Mehr Roboter in der Produktion. Das verkündet VW-Personalvorstand Horst Neumann. Damit reagiert das Unternehmen auf den demografischen Wandel. In den kommenden 15 Jahren gehen rund 32.000 VW-Mitarbeiter mehr in Rente als im Durchschnitt der vergangenen Jahre. „Deshalb haben wir die Möglichkeit, Menschen durch Roboter zu ersetzen und trotzdem in bisherigem Umfang Nachwuchskräfte einzustellen“, sagte Neumann in einem Gastartikel für die Süddeutsche Zeitung am 5.10.2014. „Umgekehrt könnten wir diesen Rentnerabgang auch gar nicht durch junge Mitarbeiter ersetzen.“ Die Wettbewerbsfähigkeit ist hier ausschlaggebend. Im internationalen Vergleich sind die Arbeitskosten in der deutschen Automobilindustrie wesentlich höher. Während in Osteuropa 11 Euro und in China keine 10 Euro bezahlt werden, käme man in Deutschland auf 40 Euro die Stunde. Günstiger würde die neuen Robotergenerationen sein.

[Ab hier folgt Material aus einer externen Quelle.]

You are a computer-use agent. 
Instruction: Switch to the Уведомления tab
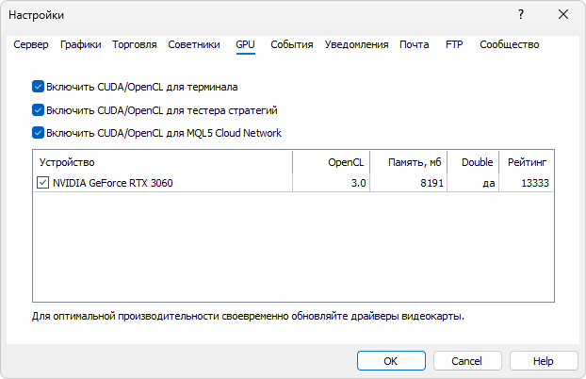point(356,44)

Schon länger sind sich Experten sicher, dass die Mitarbeiterzahl in der Automobilindustrie in der Produktion in ganz Europa zurückgeht. In anderen Unternehmensbereichen wie der Nahtstelle aus klassischer mechanischer Produktion und Software herrscht dagegen Fachkräftemangel.